Earlier today, the U.S. Court of Appeals for the Sixth Circuit heard a suit challenging the national health care law, and Cato's Ilya Shapiro, who was on hand for the oral arguments, found reason for opponents of the law to be "cautiously optimistic."
The court first considered the Obama administration's motion to dismiss the suit on the grounds that one of the original plaintiffs challenging the law's requirement that individuals purchase insurance subsequently obtained health insurance.
Then it moved on to the merits of the case -- whether the individual mandate could be constitutionally justified under the federal government's taxing power or Commerce Clause power.

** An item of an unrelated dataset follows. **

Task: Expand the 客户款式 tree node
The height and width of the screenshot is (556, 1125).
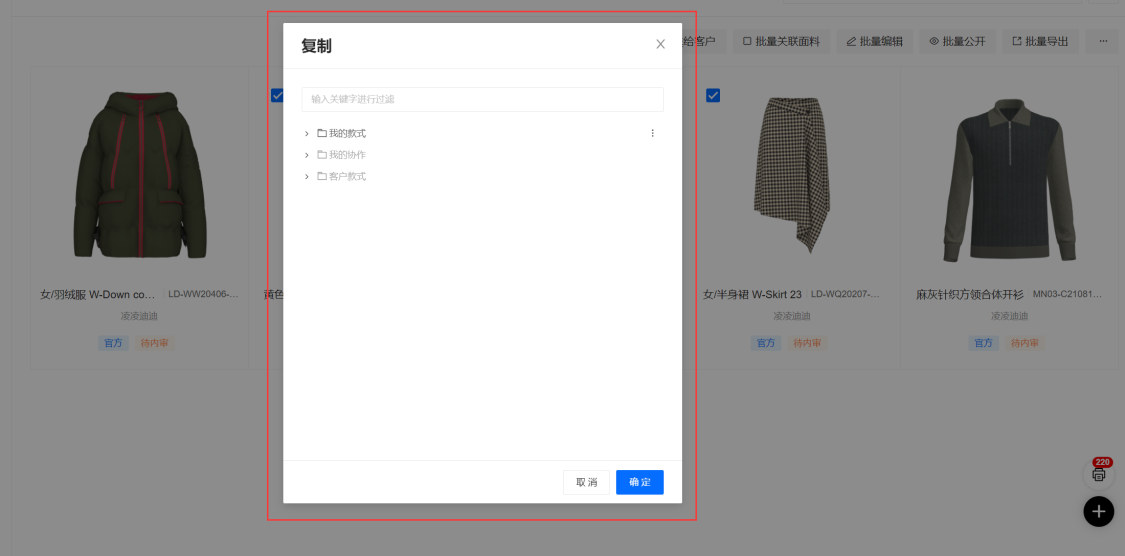Action: click(x=307, y=176)
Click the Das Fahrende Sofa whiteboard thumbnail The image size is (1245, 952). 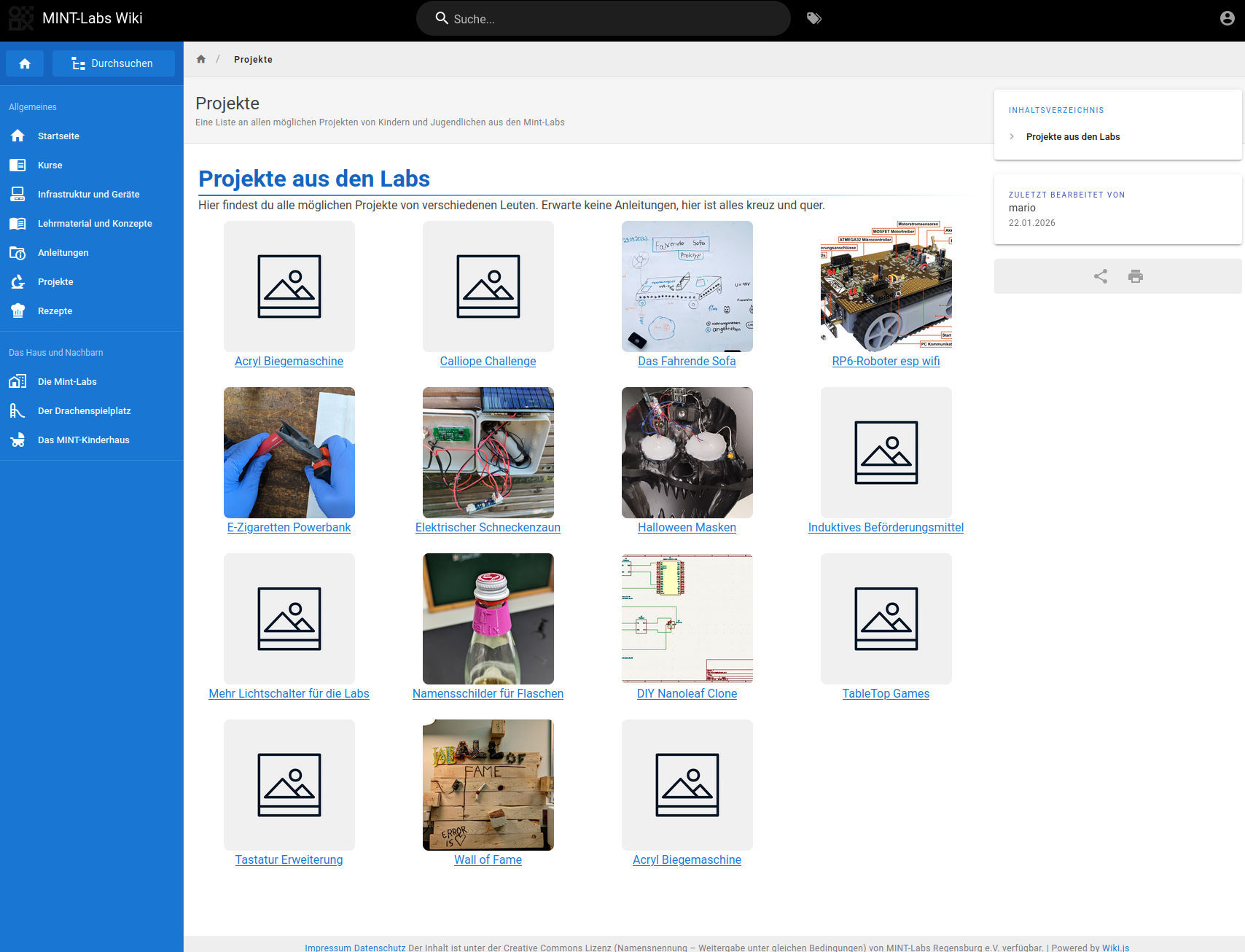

This panel, which was comprised of two Republican-appointed judges and a Democratic-appointed judge, was more likely to be sympathetic to the point of view of the opponents of the law than the Fourth Circuit, which considered the Virginia-based lawsuit last month in Richmond. The Fourth Circuit's three-judge panel was made up entirely of Democratic appointees, two of whom were appointed by Obama himself.
The case before the Sixth Circuit was filed by the Thomas More Law Center. You can listen to audio of the oral arguments on the court's website here.
Next Wednesday, the 11th Circuit will hear oral arguments in the suit brought by 26 states led by Florida. That panel will be made up of two Democrats and one Republican.
Most legal observers expect the issue to ultimately be decided by the U.S. Supreme Court.